*Collected data entries:*
◇ ◇ ◇

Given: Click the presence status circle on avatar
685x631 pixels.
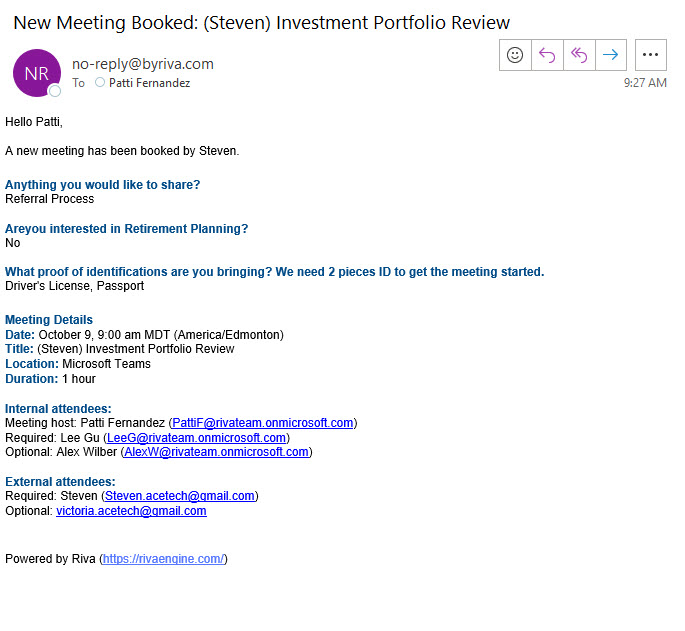Looking at the screenshot, I should 55,91.
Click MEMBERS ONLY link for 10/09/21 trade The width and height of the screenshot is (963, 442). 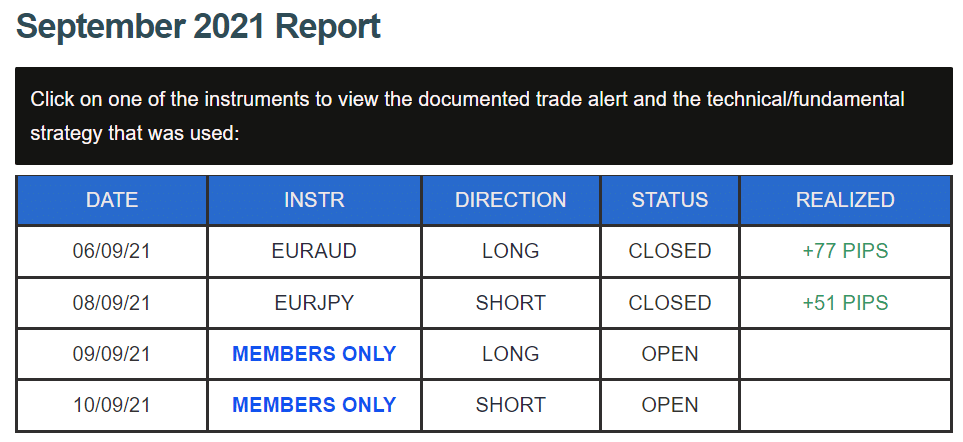point(314,405)
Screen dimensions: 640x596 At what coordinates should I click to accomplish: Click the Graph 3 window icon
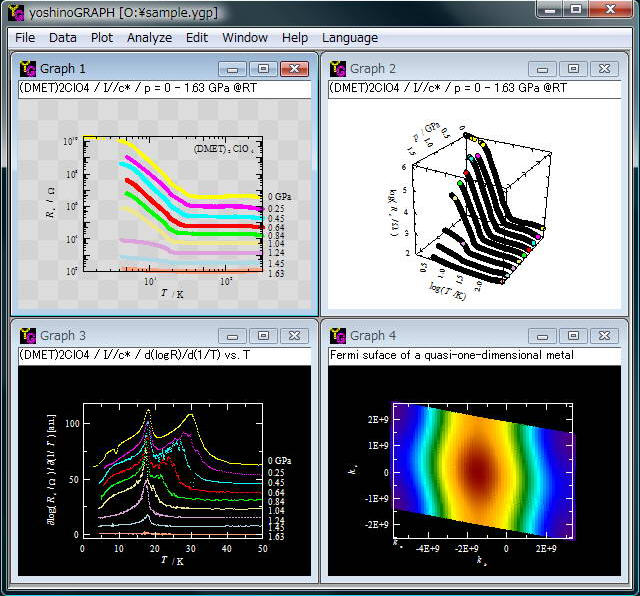pyautogui.click(x=27, y=335)
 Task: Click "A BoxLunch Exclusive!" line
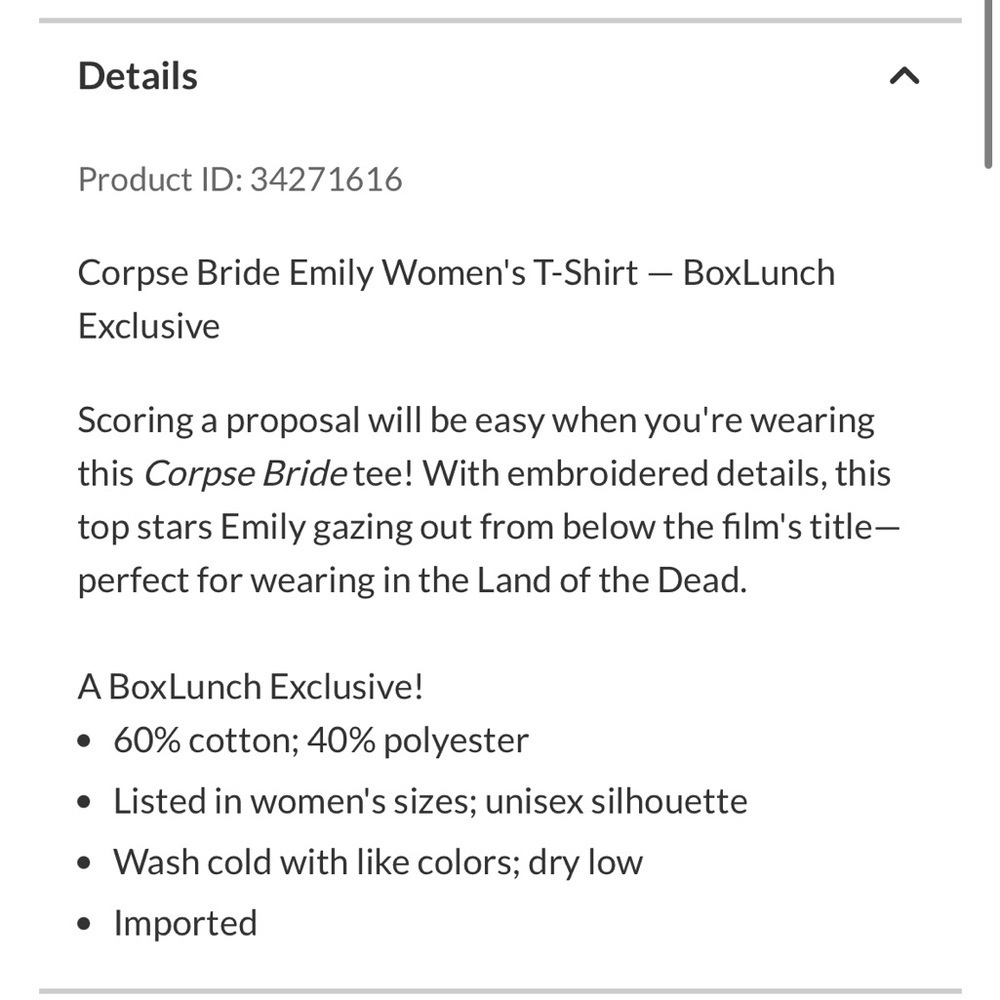[250, 687]
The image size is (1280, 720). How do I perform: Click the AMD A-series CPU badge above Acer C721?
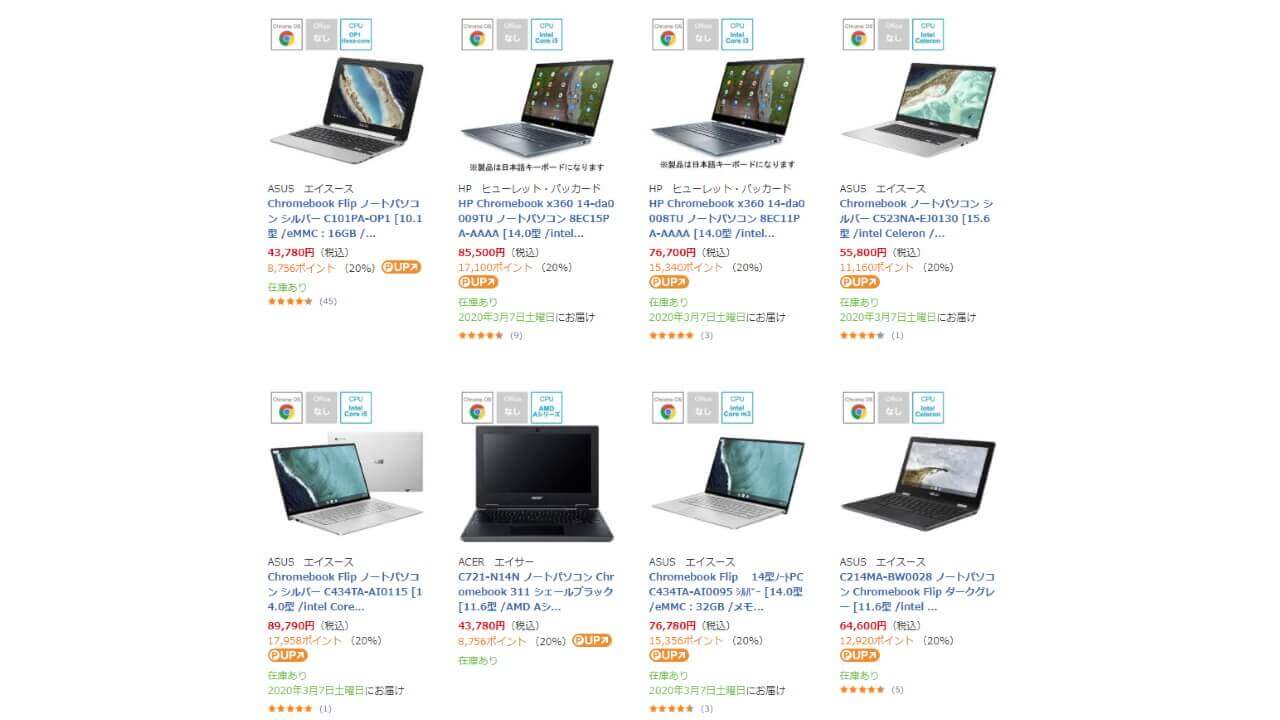[546, 407]
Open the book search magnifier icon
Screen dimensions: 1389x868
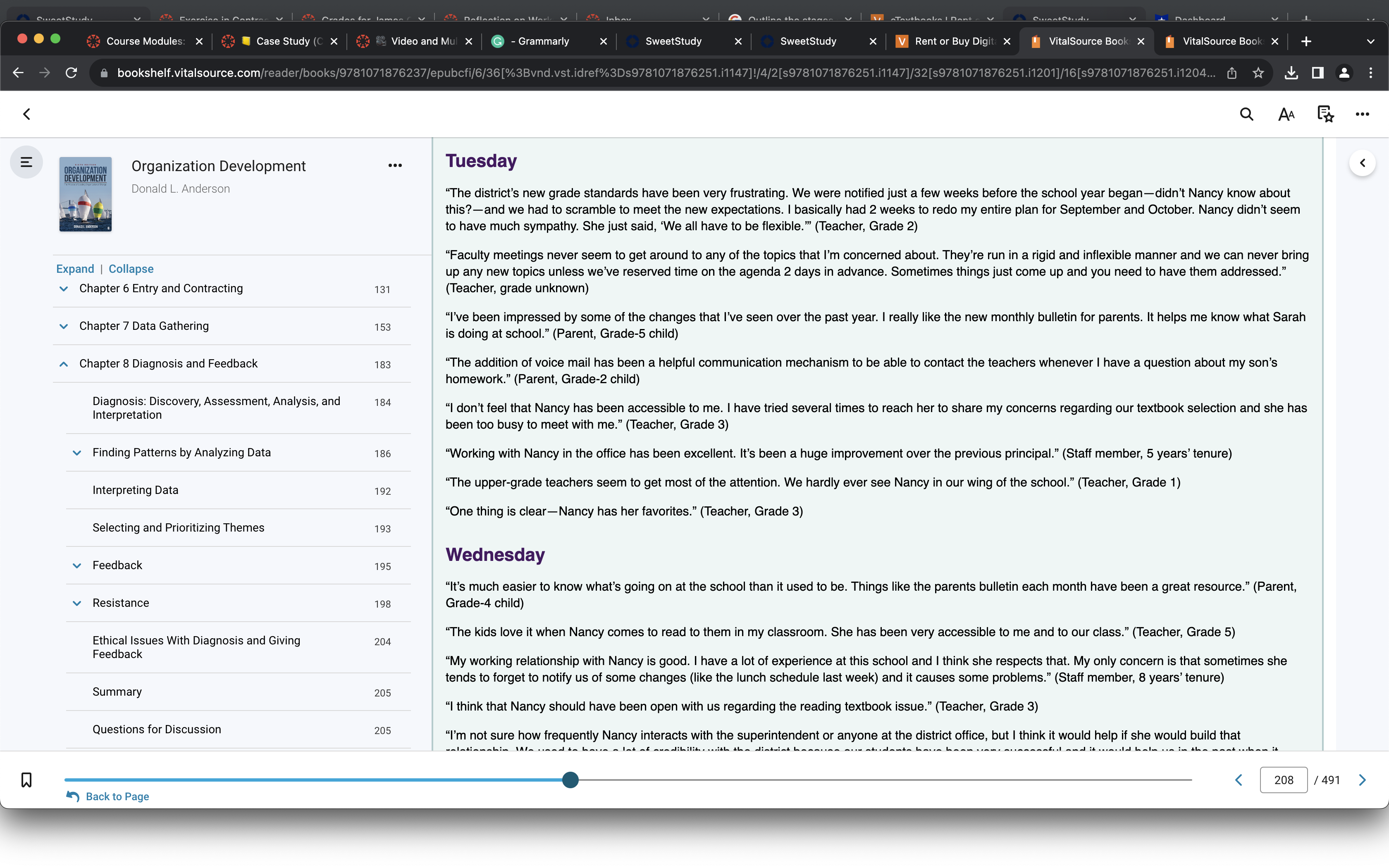(1246, 114)
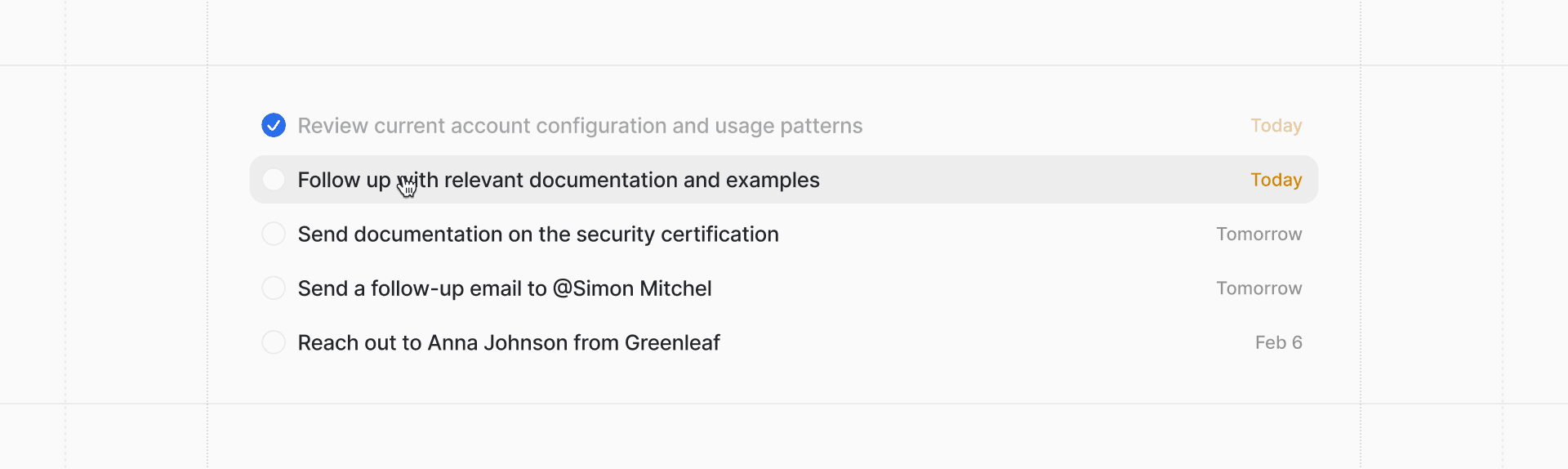Change the faded Today date on completed task

point(1276,126)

◇ ◇ ◇

*EXERCISE DIRECTIONS:*
Please return exactly, and only, the lines from the one containing "The image size" through the end of the records, with both end lines kept and every picture dropped.

*RESULT OF THIS TASK:*
The image size is (1280, 720). How do I perform: Click the AMD A-series CPU badge above Acer C721?
[546, 407]
Open the book search magnifier icon
Screen dimensions: 1389x868
(1246, 114)
Change the faded Today date on completed task

point(1276,126)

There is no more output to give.